I know I said that being married was easy. Being married WAS easy. Being married and faithful was hard. Too fucking hard. I had three 'affairs' during my marriage. They were all work-related; they were all over once the production closed. It was expected. I didn't particularly like it, but they were baggage-free and they didn't reflect on my relationship with Nathan at all. I know he must have had his affairs as well. I would expect nothing less. He spent his days surrounded by beautiful people looking for self-worth through the admiration of others. They offered their bodies, he'd have been a fool not to accept. But we never talked about it.
So we fucked and we drank.
That was fine, as long as it all stayed professional. But actors are also obsessive. They have so little personality of their own they become brilliant at 'borrowing' the personality of others. That's why the good actors are so convincing. They don't have any of their own "selves" to get in the way of the character.
When the show is over it's hard not having a personality to fall back on. For me, that's when the booze became personal as well as professional.
Nathan had become a success faster than I had. Within a couple of years of coming to the city, he had proven himself to be the backstage Superman that he knew he could be. He worked hideous hours -- longer than mine. Stage managers have to organize everyone, from actors to lighting to the clean up crew. He was made of energy and never seemed to take a breath that wasn't directed towards furthering his career. Soon he was the sought-after one. It was, "call Nathan if you're anticipating production problems."

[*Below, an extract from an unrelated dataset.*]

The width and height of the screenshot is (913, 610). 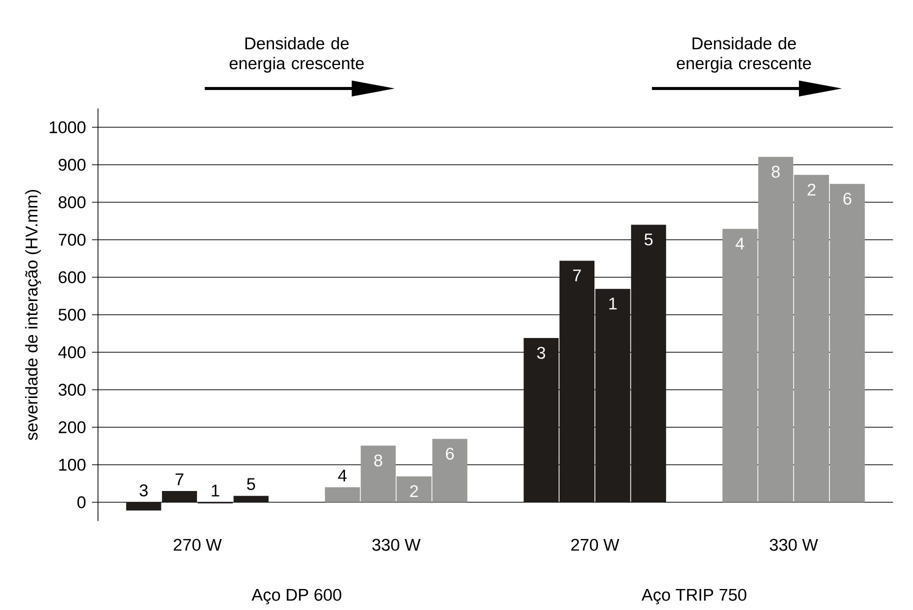 I want to click on series-label: 7, so click(x=180, y=480).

I had climbed nicely to the top of my fighting class, and I was at the upper range of my Golden Age. I could play anything from an innocent 17 (admittedly with some extra help from makeup) to a sexy 20-something, a sultry early-30s and (with extra help from makeup) a convincing matron/mother/unmarried older aunt. I had range. And I was hot. No longer was I stuck in off-off-Broadway. I had a Name. Casting directors called my agent first. I got to "review" scripts. I wasn't a top headliner, but I could play the supporting lead, and I was damn good at it.
And I was struggling with every fiber of my being to hold on to it. I was about to turn 29. A death and dying, make-or- break age for actresses. I had made the transition from Ophelia to Lady MacBeth, from Desdemona to Queen Elizabeth. And I didn't know if I could keep it up. This was a trial production for me. I was playing Hedda Gabbler in an Ibsen revival. It was huge. It was all over the trade papers. The director was taking a massive risk casting me. And I was terrified.

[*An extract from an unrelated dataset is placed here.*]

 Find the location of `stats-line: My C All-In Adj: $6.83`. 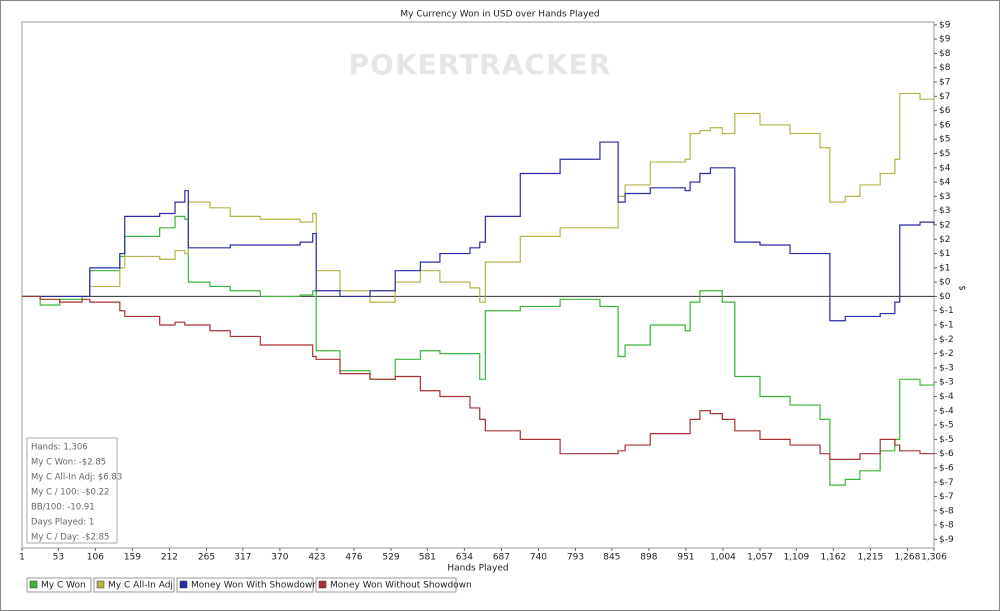

stats-line: My C All-In Adj: $6.83 is located at coordinates (76, 478).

Rehearsals were not going well, and someone had leaked that little tidbit to Variety. It wasn't a large paragraph, as publicity goes, but don't believe what you hear. There is such a thing as bad publicity, at least for an actress in her mid-twenties (fine, late twenties) who is struggling with her "identity." I wasn't getting along with the crew, and I know who leaked it. My understudy was slavering for a chance to play opening night--which was two weeks away--and she'd been purring up against the director any chance she could get. So when the bit appeared in the Friday morning trade paper, a little "we hear that Lydia is having difficulty melding with the supporting cast." I knew where it had come from.
Fucking petty little bitch.
So, when 'someone' left the article at my dressing room door, I did what any good actress does. I screamed at the prop master, locked the door to my dressing room, and opened the bottle of wine that was, as always, chilling in the mini-fridge.